Anysrius chamberlini

Scientific classification
- Kingdom: Animalia
- Phylum: Arthropoda
- Subphylum: Chelicerata
- Class: Arachnida
- Order: Pseudoscorpiones
- Family: Syarinidae
- Genus: Anysrius
- Species: A. chamberlini
- Binomial name: Anysrius chamberlini Harvey, 1998

= Anysrius chamberlini =

- Genus: Anysrius
- Species: chamberlini
- Authority: Harvey, 1998

Species of pseudoscorpion

Anysrius chamberlini is a species of pseudoscorpion in the Hyidae family. It is endemic to Australia. It was described in 1998 by Australian arachnologist Mark Harvey. The specific epithet chamberlini honours American arachnologist Joseph Conrad Chamberlin.

==Description==
The body length of the holotype male is 1.570 mm; that of the paratype female is 1.920 mm.
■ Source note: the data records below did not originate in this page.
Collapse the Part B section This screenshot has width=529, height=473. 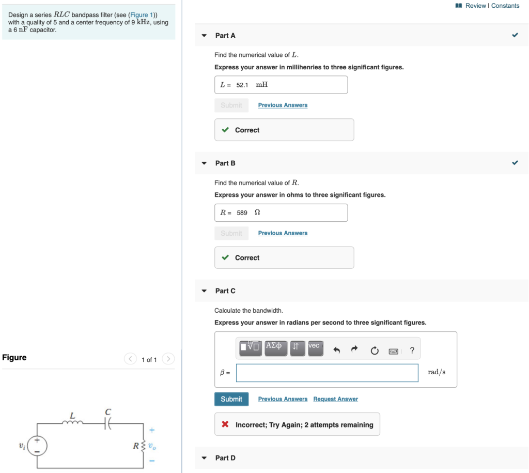point(204,163)
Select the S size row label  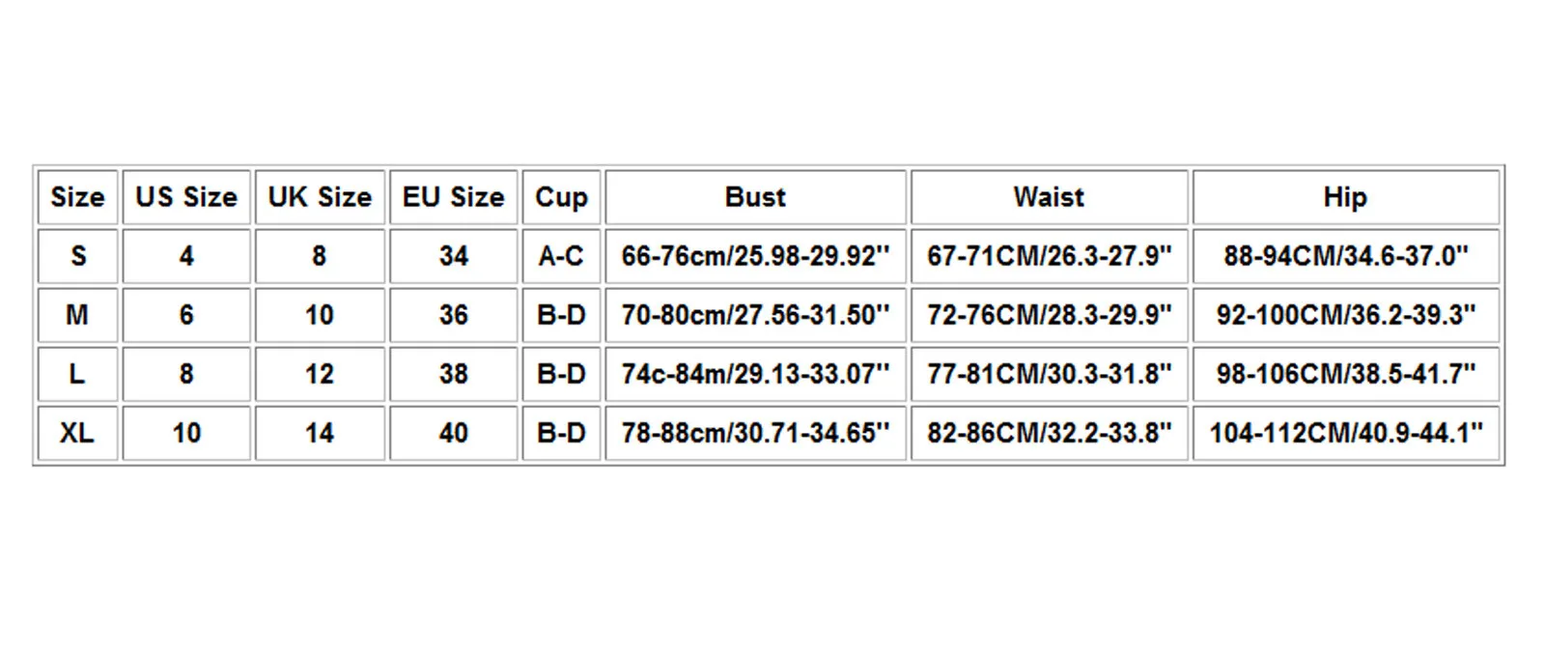(x=77, y=256)
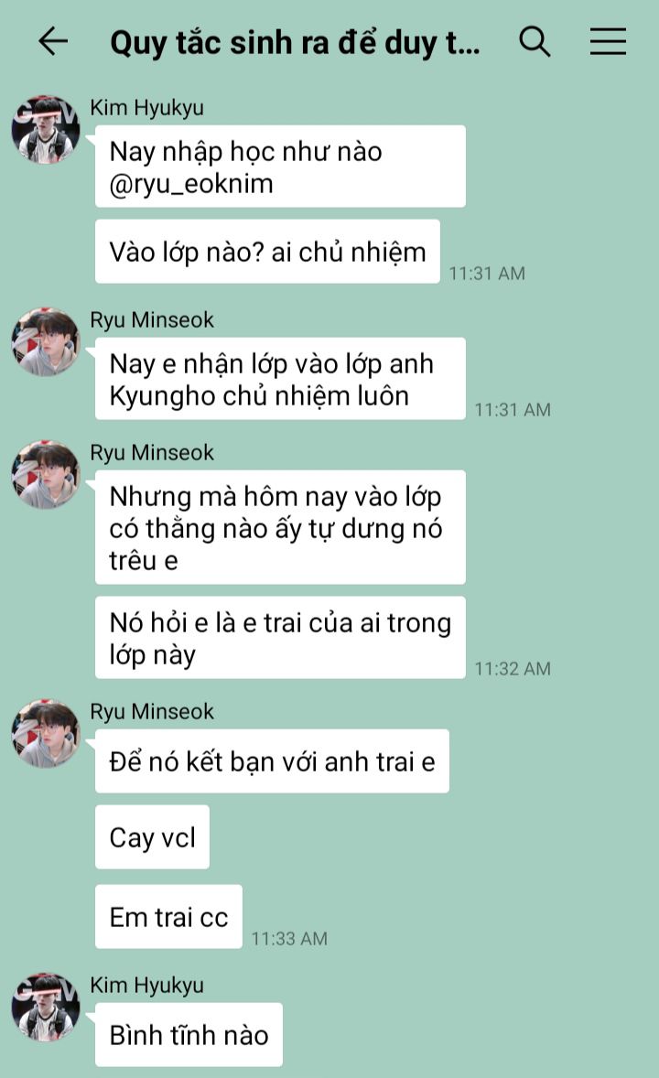Open the chat search magnifier

[535, 41]
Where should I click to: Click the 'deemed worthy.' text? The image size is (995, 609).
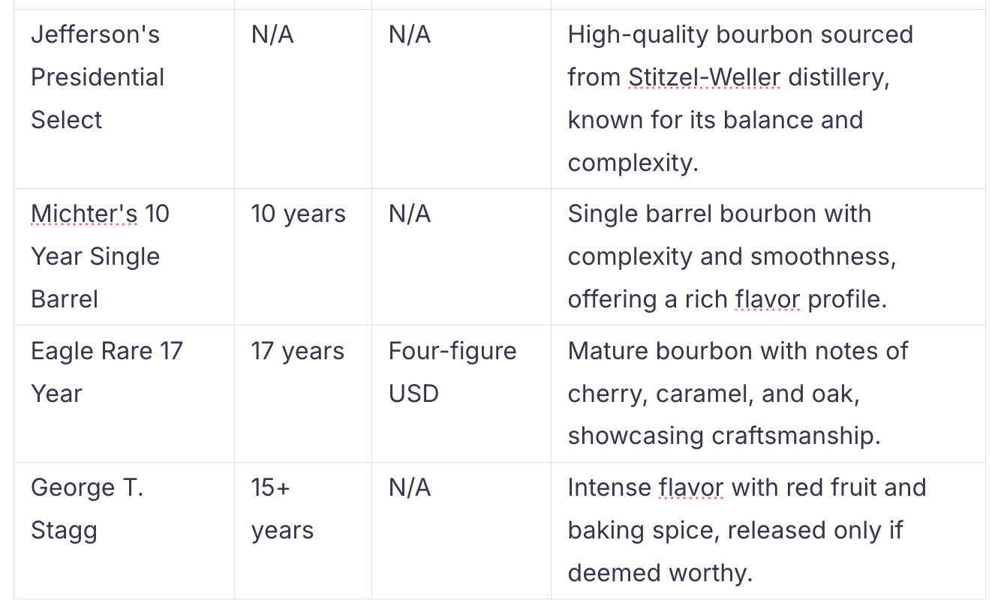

The carapace and pedipalps are reddish-brown; the rest of the body paler.

==Distribution and habitat==
The species occurs in South West Tasmania. The type locality is Frodsham's Pass, where the holotype was found in temperate rainforest dominated by Nothofagus.

==Behaviour==
The pseudoscorpions are terrestrial predators that inhabit plant litter.